Junk food : méfiez-vous des cheesecakes
Après les abus en tous genres des fêtes de fin d’année, commençons 2023 avec un album sur l’addiction à la nourriture, pour repartir sur des bases saines : Junk food, d’Emilie Gleason et Arthur Croque.
On a tous cet aliment qui nous fait immédiatement fondre les papilles, que ce soit du chocolat, un cheesecake ou des chips au vinaigre. Aussitôt en bouche, il nous réconforte, nous apporte une certaine satisfaction et nous pousse à continuer à manger. Mais si les publicités et les divers slogans officiels nous rappellent fréquemment que manger trop gras, trop sucré ou trop salé est mauvais pour la santé, c’est pourtant là que se loge le plaisir de manger. Et qui dit plaisir, dit possibilité d’addiction.
Junk food traite de l’addiction à la nourriture, souvent déclenchée chez les personnes à risque par le mélange entre gras, sucré et salé. En suivant Zazou, jeune fille boulimique qui cherche à sortir de ses troubles du comportement alimentaire, nous découvrons le large spectre de ces troubles aujourd’hui considérés comme une maladie. Emilie Gleason et Arthur Croque ont basé leur album sur de vrais témoignages recueillis en France et aux Etats-Unis, ainsi que sur des études de scientifiques et psychologues.
Autour d’une réunion des Food Addicts In Recovery Anonymous, les histoires se racontent, rappelant fortement celles de dépendance à la drogue ou à l’alcool. Mêmes pulsions de consommation, surconsommation, même dégoût de soi, isolement et toutes les répercussions sociales et familiales. Ici la drogue est légale, mais tout aussi dangereuse si l’on perd le contrôle. Et en dealer de première ligne, on trouve l’industrie agro-alimentaire, qui cache des sucres dans le moindre de ses produits.
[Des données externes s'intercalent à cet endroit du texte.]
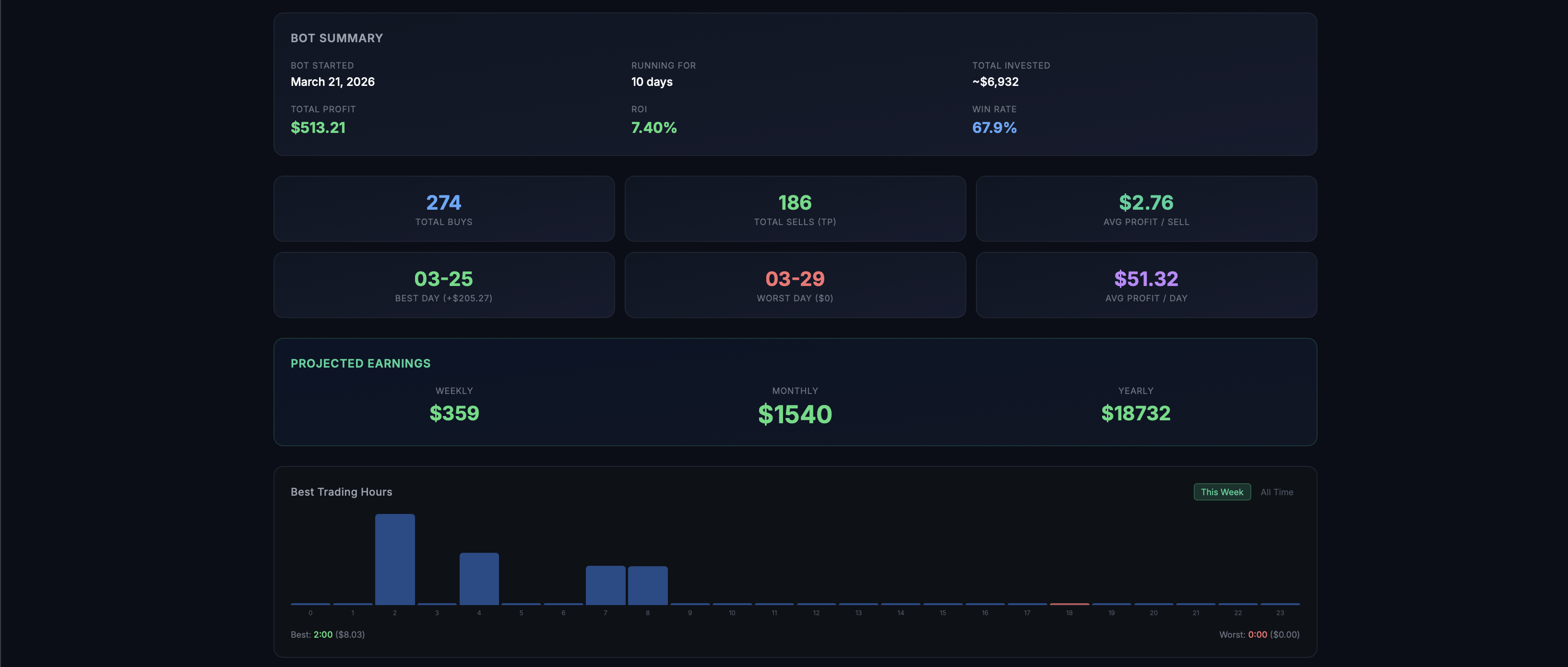Click the Worst Day 03-29 card
Screen dimensions: 1568x667
795,285
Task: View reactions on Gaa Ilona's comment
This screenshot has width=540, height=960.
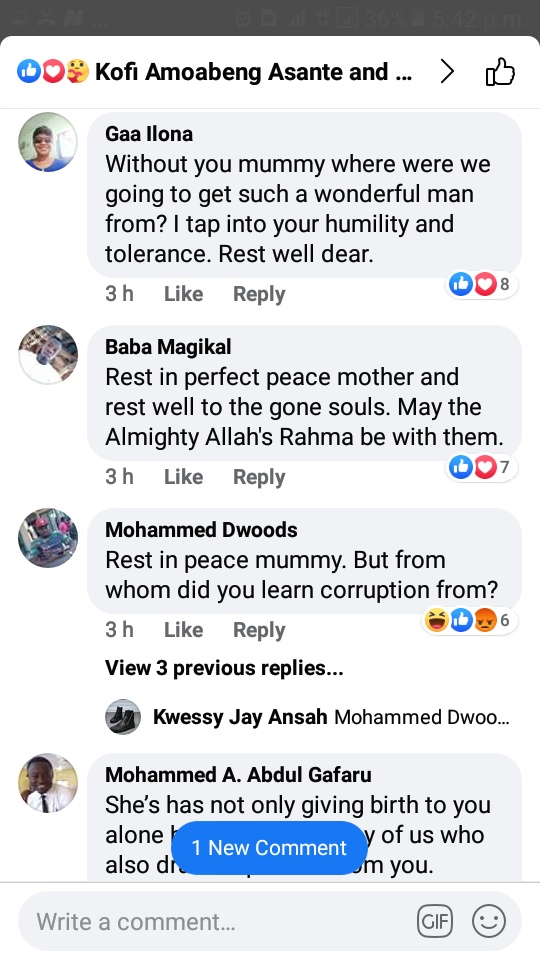Action: coord(481,284)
Depuis Ted, drôle de coco, on reconnait aisément le style d’Emilie Gleason, à base de personnages aux corps élastiques à géométrie variable et de couleurs vives. L’ambiance générale est au dessin animé parfois un peu trash, souvent dans la surenchère des mouvements et expressions, pour un résultat très expressif. Le texte et les dialogues demandent un petit temps d’adaptation car ils sont très proches du langage parlé et mélangent néologismes, anglais et barbarismes dans un tourbillon typographique inventif.
Par moments, cette surenchère graphique associée à un vocabulaire parfois opaque peut saper le propos de l’album. On a du mal à placer le curseur entre la réalité et la fiction, et les scientifiques cités en perdent de leur crédibilité. On placera alors difficilement Junk food dans la catégorie vulgarisation scientifique, mais il permet malgré tout une ouverture sur un sujet souvent minimisé à coup de « c’est dans ta tête » ou « c’est juste une question de volonté ». une porte d’entrée décomplexée vers un sujet qui impacte tout le monde.